In the Spring of 2020 I taught Sport Psychology, which consisted entirely of seniors (42 students enrolled). Given the challenges I perceived around administering closed-book, simultaneous exams (e.g., academic honesty, internet access, time zone differences), I decided to move away from my original plan of administering midterm and final exams and I added two other assignments instead. 

First, I assigned two media responses - in which students watched a film and then examined the applicability of theory and research in sports to at least three issues presented in these films.  For the material in the first half of the semester, they watched Bull Durham, and for the material in the second half of the semester, they watched Miracle. The students really enjoyed watching the films (and could do so on their own time), and the responses I received were great - and exactly the type of thought I had hoped to have them do about course material on an exam. 

Second, I added an additional paper, which was a Research Proposal, in which students were asked to design a research study that would examine how the events of the last few weeks – in which many sports teams initially were playing without fans, and now have had seasons cancelled completely – could be used to test a principle in sport psychology (e.g., the effects of fans on arousal, whether personality influenced how athletes coped with the pandemic). As part of this assignment, I also asked students to conduct a literature review to ground their proposed study in prior research.

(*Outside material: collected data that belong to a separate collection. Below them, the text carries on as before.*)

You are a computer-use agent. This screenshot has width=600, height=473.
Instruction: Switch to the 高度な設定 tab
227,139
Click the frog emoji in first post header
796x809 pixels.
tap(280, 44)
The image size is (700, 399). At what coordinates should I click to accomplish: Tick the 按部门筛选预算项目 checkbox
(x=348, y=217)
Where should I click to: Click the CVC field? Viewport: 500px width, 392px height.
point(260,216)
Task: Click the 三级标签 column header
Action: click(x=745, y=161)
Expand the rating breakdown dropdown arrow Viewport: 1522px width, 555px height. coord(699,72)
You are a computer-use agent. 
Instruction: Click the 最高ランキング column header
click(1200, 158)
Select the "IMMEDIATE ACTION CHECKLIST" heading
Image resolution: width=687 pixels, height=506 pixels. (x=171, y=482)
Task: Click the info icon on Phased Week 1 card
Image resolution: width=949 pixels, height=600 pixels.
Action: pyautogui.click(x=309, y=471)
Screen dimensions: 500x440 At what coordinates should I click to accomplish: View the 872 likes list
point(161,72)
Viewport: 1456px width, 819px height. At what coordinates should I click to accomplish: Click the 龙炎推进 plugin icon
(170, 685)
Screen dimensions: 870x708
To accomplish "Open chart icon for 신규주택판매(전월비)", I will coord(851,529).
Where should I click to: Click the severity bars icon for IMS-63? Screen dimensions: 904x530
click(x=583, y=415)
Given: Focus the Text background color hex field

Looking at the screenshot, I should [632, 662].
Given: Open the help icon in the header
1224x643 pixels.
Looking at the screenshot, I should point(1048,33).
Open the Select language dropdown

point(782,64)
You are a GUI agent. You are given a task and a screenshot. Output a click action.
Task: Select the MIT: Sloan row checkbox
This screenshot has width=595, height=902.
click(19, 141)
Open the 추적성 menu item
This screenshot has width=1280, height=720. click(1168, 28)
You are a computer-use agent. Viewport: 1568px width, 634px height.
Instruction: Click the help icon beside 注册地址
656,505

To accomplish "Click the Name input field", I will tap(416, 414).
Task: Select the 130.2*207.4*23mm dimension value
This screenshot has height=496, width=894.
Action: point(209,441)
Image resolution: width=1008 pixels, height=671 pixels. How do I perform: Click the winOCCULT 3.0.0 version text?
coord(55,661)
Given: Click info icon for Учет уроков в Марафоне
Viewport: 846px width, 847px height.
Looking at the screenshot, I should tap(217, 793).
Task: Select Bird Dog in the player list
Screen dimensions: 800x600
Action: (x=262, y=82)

The students did an extraordinary job on this assignment and their proposals included ideas for studying the impact of loss of senior season on mental health, differences in free throw shooting accuracy in games played at home with fans/without fans, and the impact of loss of season on team cohesion, to name a few.  I thought it was actually a great opportunity to take a real world concept they were all thinking about all the time and get them to think about it with their psychology hats on!